Rahsaan Roland Kirk
August 7, 1935 – December 15, 1977
Instrument | tenor sax, reeds |
Birthplace | Columbus, OH |
Available Leadsheets
- April Morning - Rahsaan Roland Kirk Ballad
- Between The 4th And 5th Step - Rahsaan Roland Kirk Even 8ths (medium up)
- Funk Underneath - Rahsaan Roland Kirk Swing (medium slow)
- Get In The Basement - Rahsaan Roland Kirk Swing (medium up)
- Haunted Melody - Rahsaan Roland Kirk Ballad
- Inflated Tear - Rahsaan Roland Kirk Ballad
- Laugh For Rory - Rahsaan Roland Kirk Swing (medium up)
- My Delight - Rahsaan Roland Kirk Swing (medium)
- Serenade To A Cuckoo - Rahsaan Roland Kirk Swing (medium)
- Three For The Festival - Rahsaan Roland Kirk Swing (medium up)
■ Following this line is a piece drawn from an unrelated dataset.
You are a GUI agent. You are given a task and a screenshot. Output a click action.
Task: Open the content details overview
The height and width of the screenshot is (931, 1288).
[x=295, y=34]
With a stritch dangling below his knees, manzello and tenor sax hanging from his neck and a hodgepodge of various homemade instruments, Roland Kirk was a surreal, innovative and inspiring saxophonist who was intensely serious about music. Born in Columbus, Ohio, he became blind at an early age. Taking up an assortment of instruments early on, he began playing tenor sax professionally in R&B bands by the age of 15. Infatuated by the manzello (saxello soprano) and stritch (straight alto saxophone), he reshaped the saxes so he could play all three simultaneously, evident in his first recording in 1956, "Triple Threat." By 1960 he had incorporated the siren whistle into his solos, and by 1963 had mastered circular breathing. Even while playing two or three saxophones at once, Kirk's music was powerful jazz with a strong feel for the blues.
Although he preferred the leader's role, he did play with Quincy Jones, Roy Haynes and Charles Mingus as a sideman, recording a memorable lead flute solo on Jones' "Soul Bossa Nova." After touring Germany in 1961 with Mingus, he mainly led his own group, the Vibration Society. He became something of an activist leading the "Jazz and People's Movement" which was devoted to opening new opportunities for jazz musicians. He also played great clarinet and invented a few exotic instruments, including the Rokon, and was an avid collector of instruments. In 1975 he suffered a paralyzing stroke, but with his inventive saxophone techniques he continued to play one-handed until his death in 1977.
J.E. Berendt said that Kirk had "all the wild untutored quality of a street musician coupled with the subtlety of a modern jazz musician," and Michael Ullman wrote: "Hearing him, one can almost feel that music, like the Lord in 'Shine On Me,' can 'heal the sick and raise the dead'."